Some of the benchmarks are ported from gcc-loops(link) in LLVM test suit and linpackc(link)
Note: Please replace the /PATH/TO/*
with your local path and the XXX
with specific target name (ex: gccloops,linpackc,matrix).
$ cd buddy-benchmark
$ mkdir build && cd build
$ cmake -G Ninja .. \
-DCMAKE_BUILD_TYPE=RELEASE \
-DVECTORIZATION_BENCHMARKS=ON \
-DBUDDY_MLIR_BUILD_DIR=/PATH/TO/BUDDY-MLIR/BUILD/
$ ninja vectorization-XXX-benchmark
$ cd bin
$ ./vectorization-XXX-benchmark
Currently, we use the Spike simulator to run the Gemmini cases. The cycle-accurate benchmark cases are working in the progress. Before building the benchmark target, please see the following table and ensure you use the correct configuration.
Cases | Hardware Configuration |
---|---|
Gemmini-ResNet-101 | defaultFpConfig (link) |
We assume you have already built all the components in the Gemmini README file. Now, let's build and run the cases.

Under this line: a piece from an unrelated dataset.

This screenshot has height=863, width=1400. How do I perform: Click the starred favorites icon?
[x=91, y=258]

$ source /path/to/chipyard/env.sh
$ cd buddy-benchmark
$ mkdir build && cd build
$ cmake -G Ninja .. \
-DCMAKE_BUILD_TYPE=RELEASE \
-DBUDDY_MLIR_BUILD_DIR=/PATH/TO/BUDDY-MLIR/BUILD/ \
-DGEMMINI_BENCHMARKS=ON
$ ninja
$ cd bin
$ spike --extension=gemmini pk Gemmini-ResNet-101
Build and run MLIR operation optimization benchmark cases.
$ mkdir build && cd build
$ cmake -G Ninja .. \
-DCMAKE_BUILD_TYPE=RELEASE \
-DOP_OPTIMIZATION_BENCHMARKS=ON \
-DBUDDY_MLIR_BUILD_DIR=/PATH/TO/BUDDY-MLIR/BUILD/
$ ninja <your target operation benchmark>
// Operation benchamrk supported include:
// - conv2d-nchw-fchw-benchmark
// - matmul-benchmark
Run TVM operation optimization benchmark cases.
- Install TVM (steps).
- Enter to your TVM (virtual) environment.

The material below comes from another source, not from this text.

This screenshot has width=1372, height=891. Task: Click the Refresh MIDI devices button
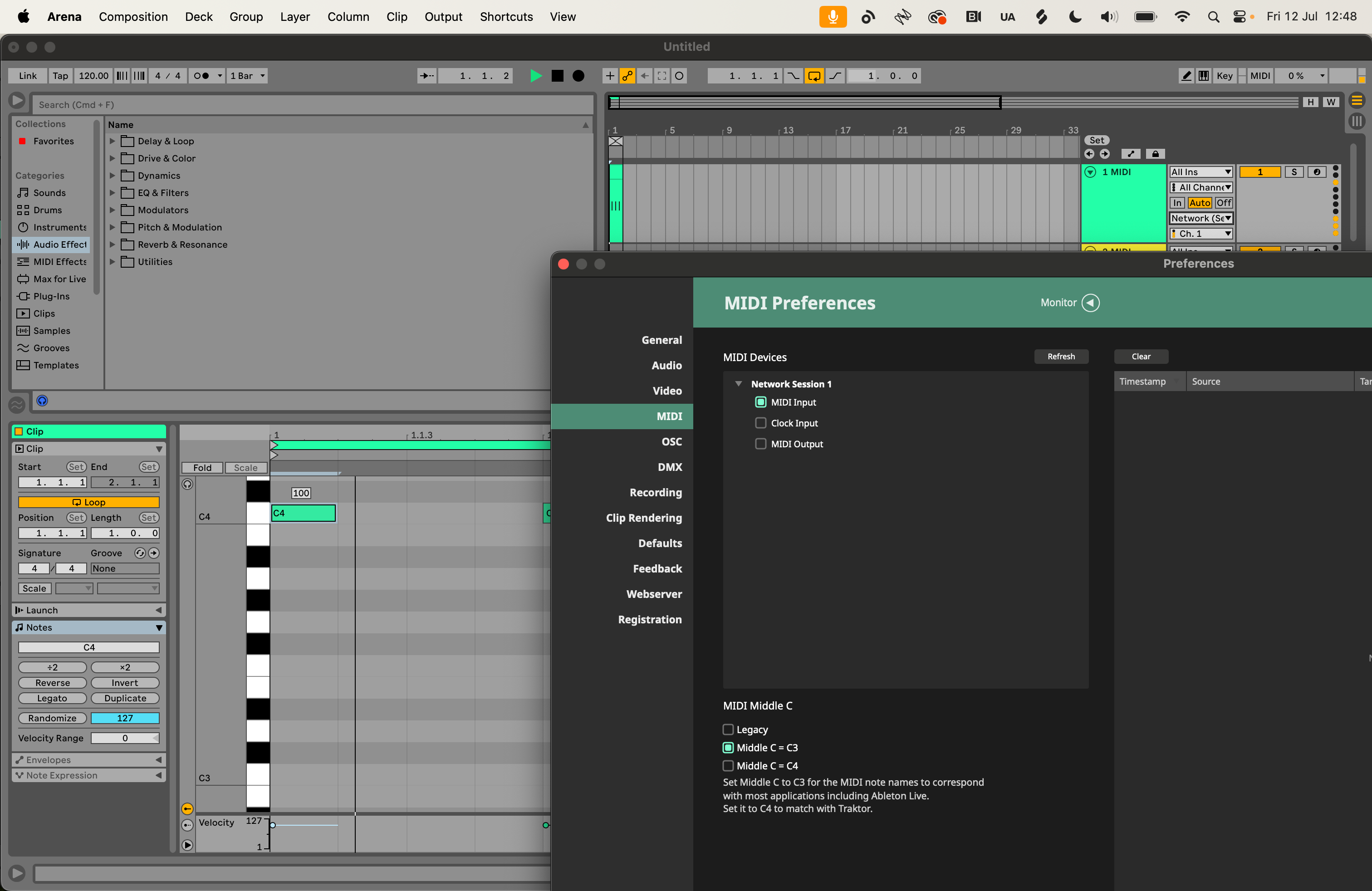pyautogui.click(x=1061, y=356)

- Configure TVM path and Python path.
- Navigate to your target operation directory (e.g.
buddy-benchmark/benchmarks/OpOptimization/MatMul/TVM
). - (Optional) Configure the main file to specify the
target
orsize
of the benchmark. - Run the main python file.
(tvm)$ export TVM_HOME=/path/to/tvm
(tvm)$ export PYTHONPATH=$TVM_HOME/python:${PYTHONPATH}
(tvm)$ cd benchmarks/OpOptimization/<target operation>/TVM
(tvm)$ python main.py